A six-year tax increase is not a problem we should be facing. The Minnesota Senate will be moving forward with a stand-alone UI bill in the next week or two. But House DFL leadership appears ready to play the same political game with this problem in the same way it did with the Payroll Protection Program (PPP) loan state tax exemption bill last year: hold onto it as a political bargaining chip.

On March 15th, businesses will have to pay the higher tax. If we eliminate the tax increase after that date, DEED will have to determine how to credit or refund those payments. Its deputy commissioner said in the hearing that undertaking would be “unprecedented.”

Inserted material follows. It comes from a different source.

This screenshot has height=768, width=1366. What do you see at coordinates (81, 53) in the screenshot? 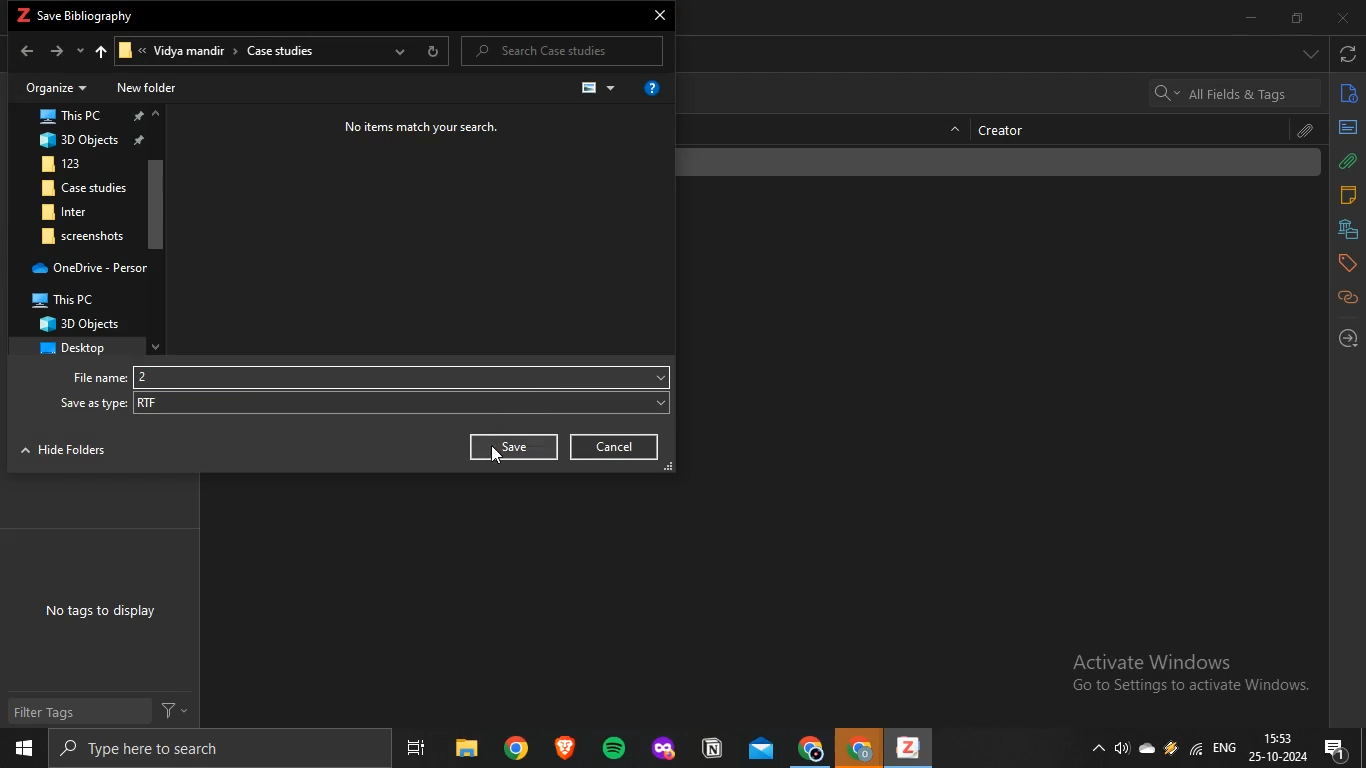
I see `recent locations` at bounding box center [81, 53].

This is the sort of political nonsense that makes people hate government. All sides recognize the problem. All sides know what the solution is. Yet House leadership is pushing a bill that only partially addresses the problem and increases taxes on businesses despite having the funds to fully address the issue.

If you own a store, bar, restaurant, or any other small business in Hastings, Cottage Grove, or Afton, know that I understand the predicament you are facing. Many, if not most lawmakers on both sides of the aisle stand ready to eliminate this tax increase as soon as possible. But House Democratic leadership is not showing the urgency needed to end this tax increase, and with Governor Walz choosing not to use the power of his office to help end these political games, you are looking at a long and bumpy ride to the finish line.